As you implement the strategies discussed in this article, be patient with yourself and your children. Celebrate small victories, learn from setbacks, and remember that you're investing in skills that will serve your children throughout their lives. The patience and perseverance you demonstrate in teaching these qualities is itself a powerful lesson.
In a world that increasingly values instant gratification and quick results, raising children who can delay gratification, persist through challenges, and work steadily toward long-term goals is both countercultural and essential. These children will be better equipped to navigate the complexities of modern life, pursue meaningful achievements, build strong relationships, and find fulfillment in their endeavors.

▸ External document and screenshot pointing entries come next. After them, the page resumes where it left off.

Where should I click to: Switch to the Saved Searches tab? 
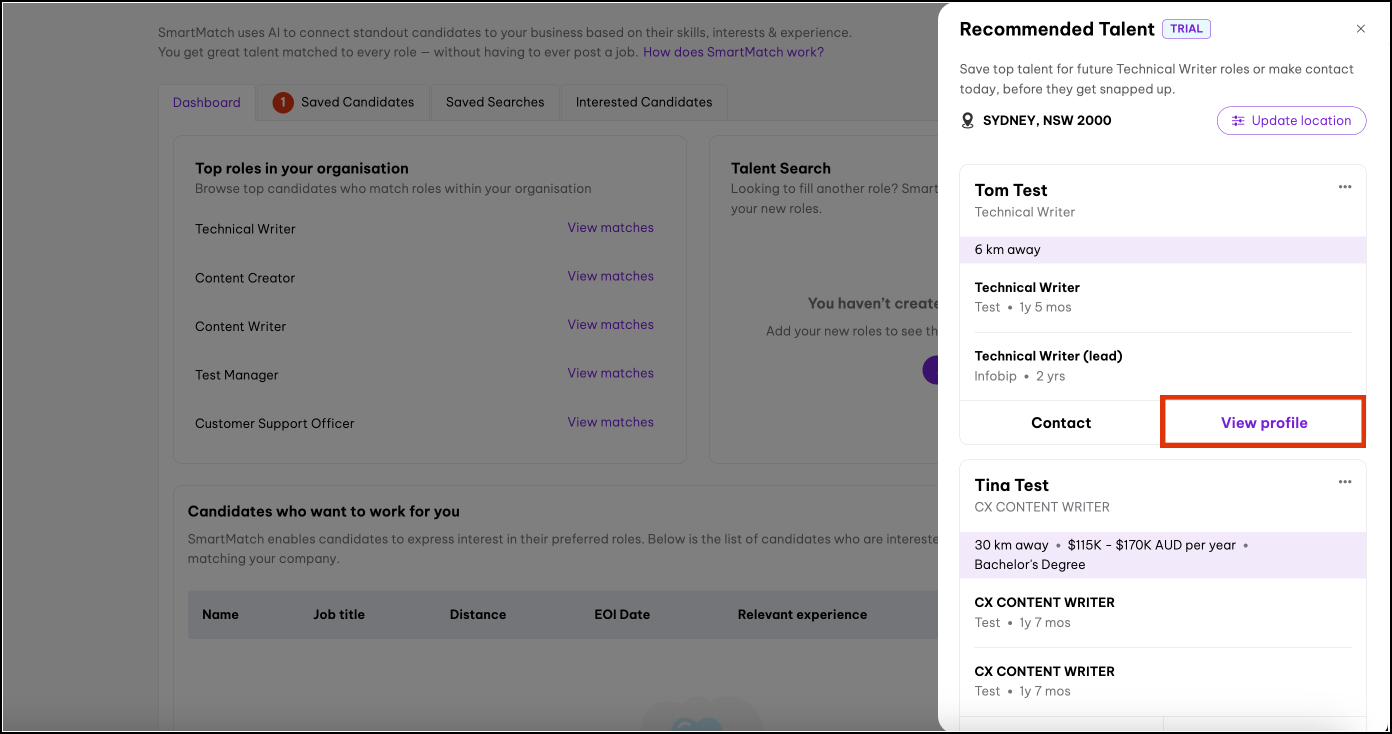[x=494, y=102]

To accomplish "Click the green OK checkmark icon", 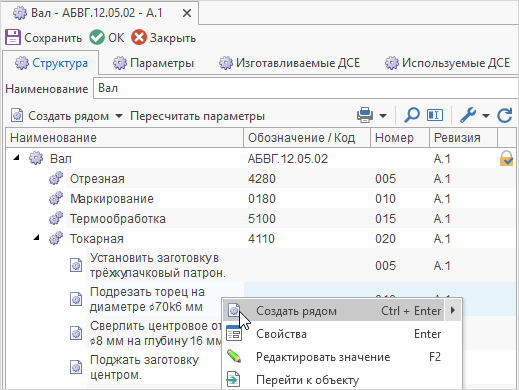I will (97, 37).
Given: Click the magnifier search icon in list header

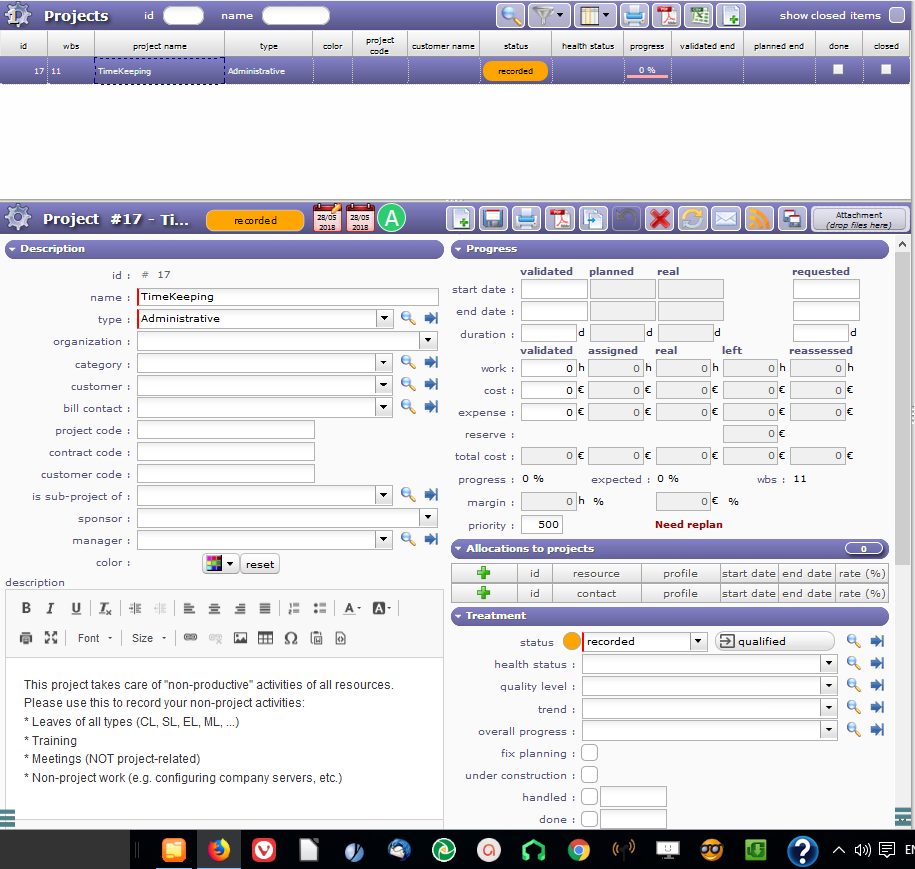Looking at the screenshot, I should (x=511, y=15).
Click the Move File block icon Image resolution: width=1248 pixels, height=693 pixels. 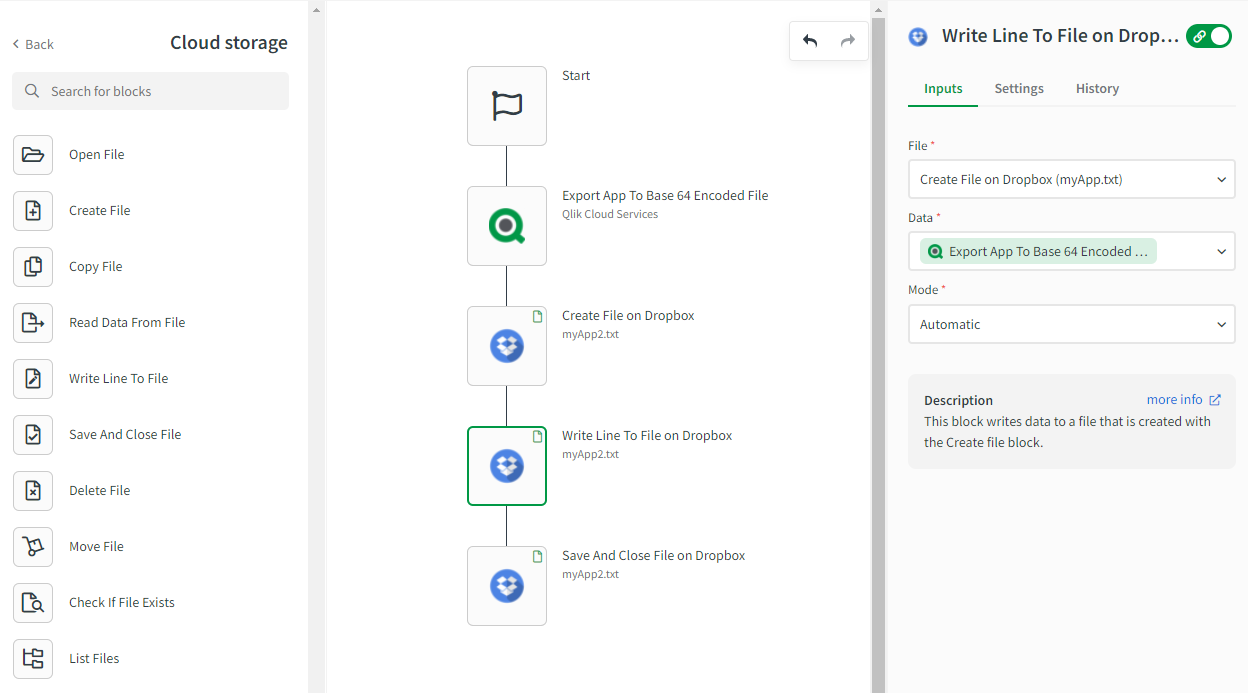tap(33, 547)
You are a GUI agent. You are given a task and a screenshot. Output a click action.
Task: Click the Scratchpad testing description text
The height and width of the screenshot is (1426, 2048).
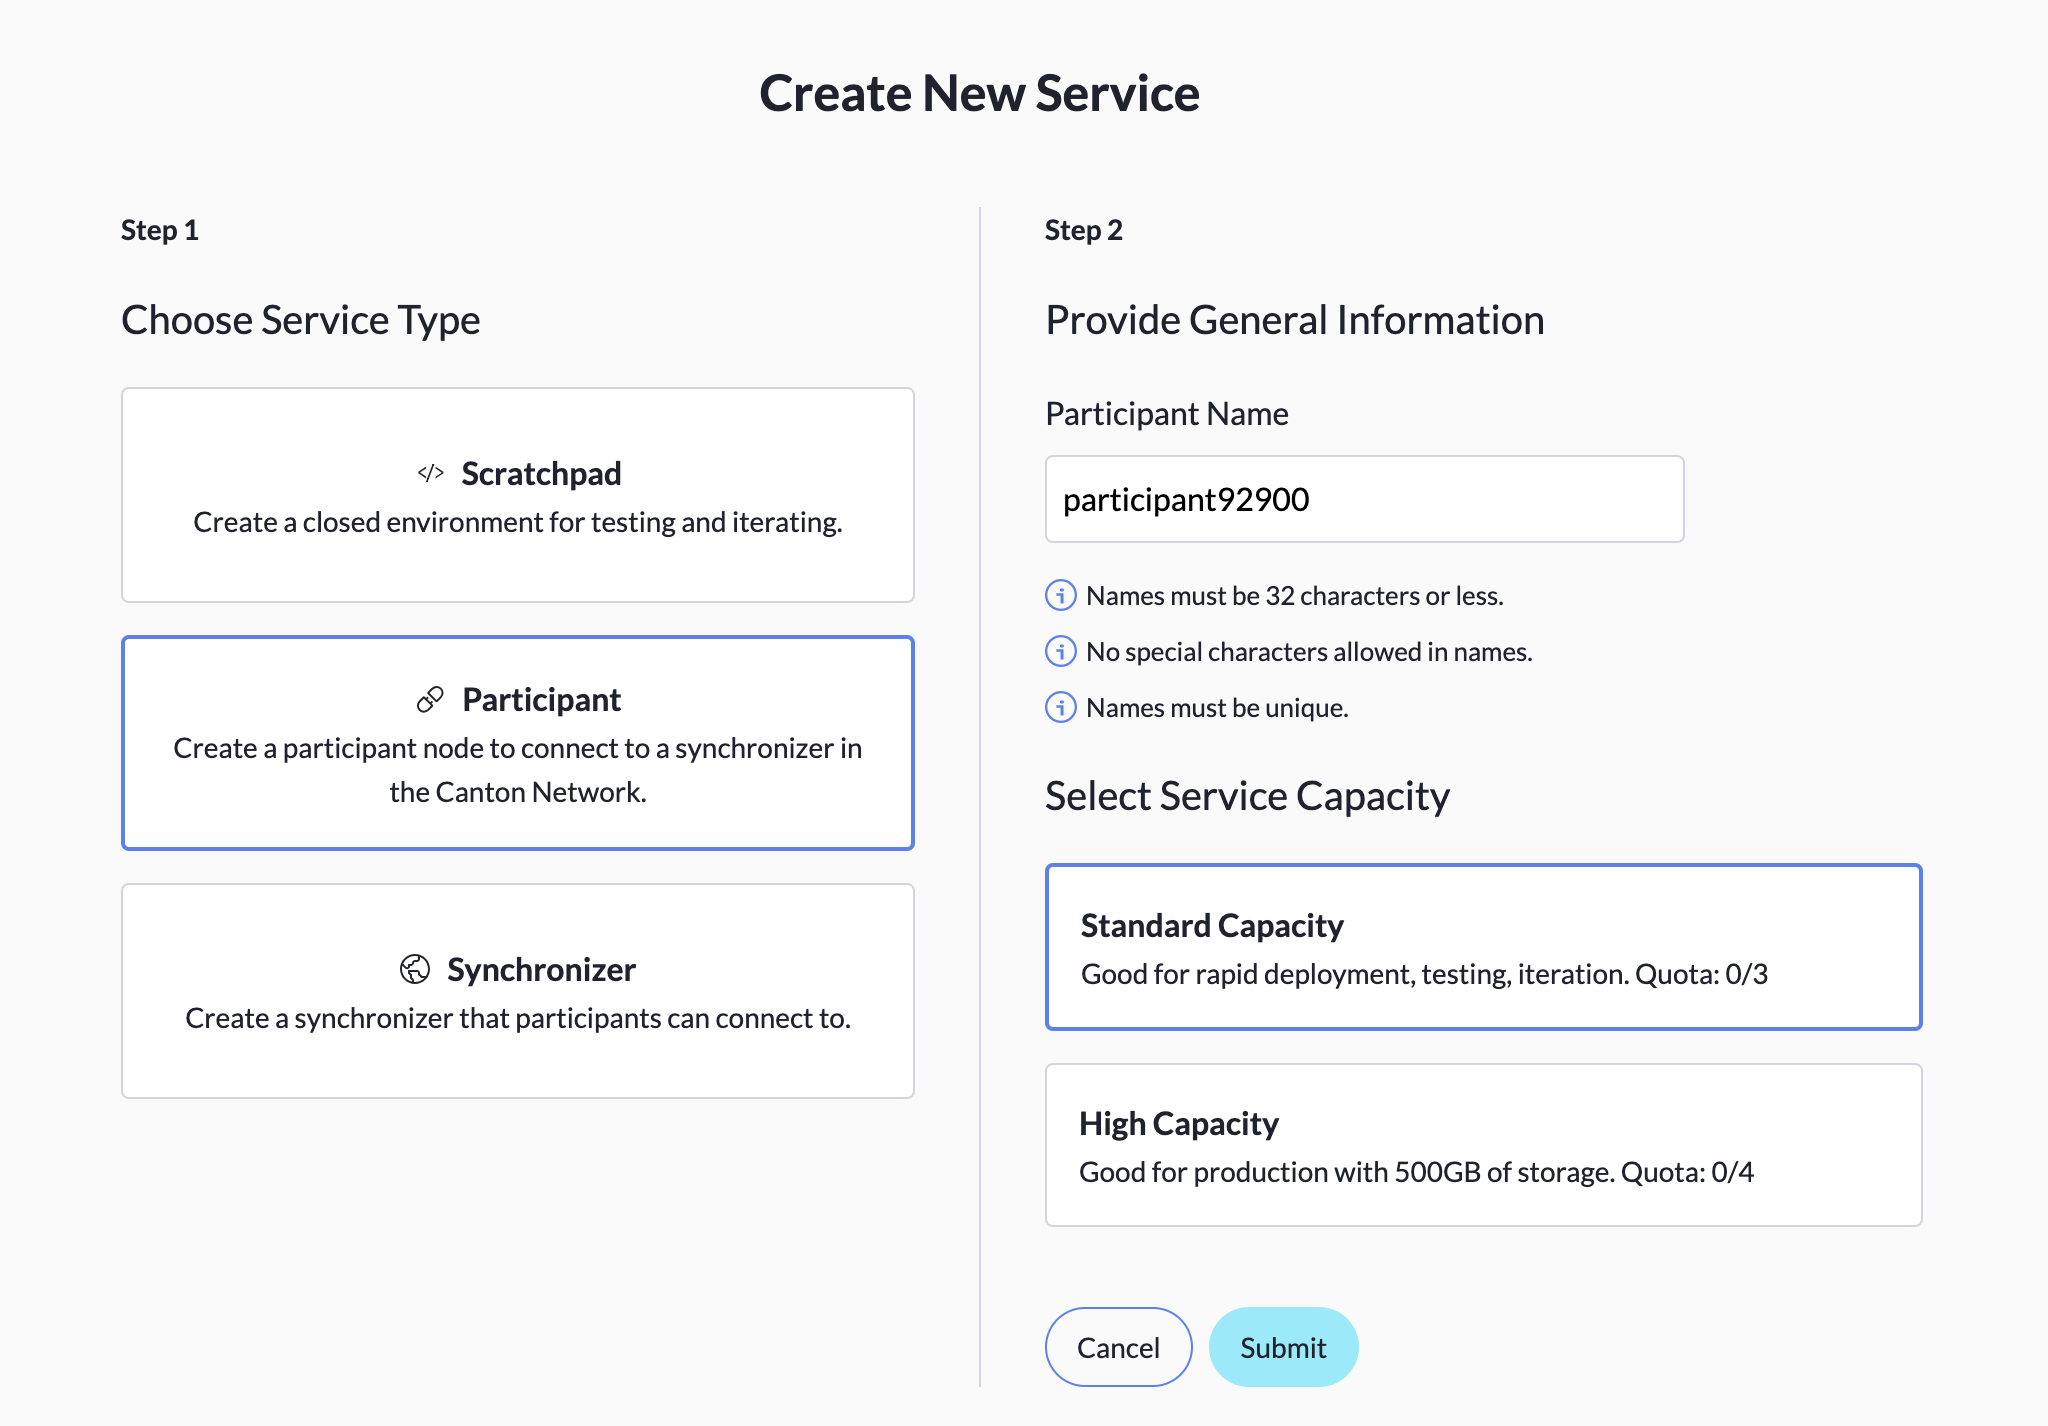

The journey of fostering patience and perseverance in children is ultimately a journey of growth for everyone involved. As we teach these qualities, we often find ourselves developing them more fully as well. In this way, the process of raising patient, perseverant children helps us become more patient, perseverant adults—creating a positive cycle that benefits families, communities, and society as a whole.
Start today with small, consistent steps. Choose one or two strategies that resonate with your family's needs and values. Implement them consistently, observe the results, and adjust as needed. Over time, these small efforts will compound into significant growth, equipping your children with the patience and perseverance they need to thrive in all areas of life.